The idea for this book came during my first trip to Europe, eight years ago, when I was thrilled by the casual abundance of pot plants in the patios and courtyards of southern France, Italy, and Greece. In the cities and towns of northern France, England, Scotland, Belgium, Holland, and particularly Switzerland, I marveled at the window boxes of luxuriant red and pink geraniums.
Since then I have made two extended trips to Europe to visit other countries. In Portugal and Spain, I saw secluded patios, with rippling fountains and pools adorned with potted roses and carnations. Throughout Ireland, Austria, Germany, and the Scandinavian countries, I admired the countless window boxes filled with geraniums and tuberous begonias. All this left me with the thought that we, too, should use container plants with greater freedom.
One Plant, a Garden
It occurred to me that a single attractive container plant at a doorway or on a porch or balcony is enough to
make a pot garden. The idea was strengthened one hot August afternoon when I saw a tub of Black Prince fuchsia gracing a simple colonial doorway. Similarly, the container garden might even comprise two specimen plants, as urns with clipped yews or clumps of geraniums.
Growing plants in containers is a distinctive form of gardening. It is particularly appealing because the plants can be moved about for a change of picture and mood. But it also has an architectural quality lacking in plants that are grown in the open ground. What garden sight is more delightful than a flight of stairs bedecked with pots of fiery red geraniums? Or what compares to a pool reflecting great blue hydrangeas in tubs or urns or to window boxes overflowing with petunias high above the city streets.

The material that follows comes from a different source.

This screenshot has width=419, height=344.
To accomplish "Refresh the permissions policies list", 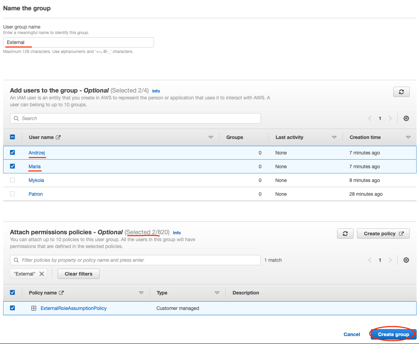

In recent years, growing plants in movable or immovable containers-pots and tubs, window and plant boxes, planters, and hanging baskets-has developed into a new gardening concept. In part, this is due to contemporary architecture, which presents numerous opportunities for the display of container plants around house and garden. Patios and terraces, paved walks, paths and driveways, planters, raised beds, and retaining walls are characteristic at today's new homes. Sun decks, barbecue areas, garden shelters, swimming pools, tennis and badminton
courts, carports and private docks for boats are other indications that Americans are spending more time outdoors. Although container gardening is essentially old and timeless, it has evolved to suit the needs of the day.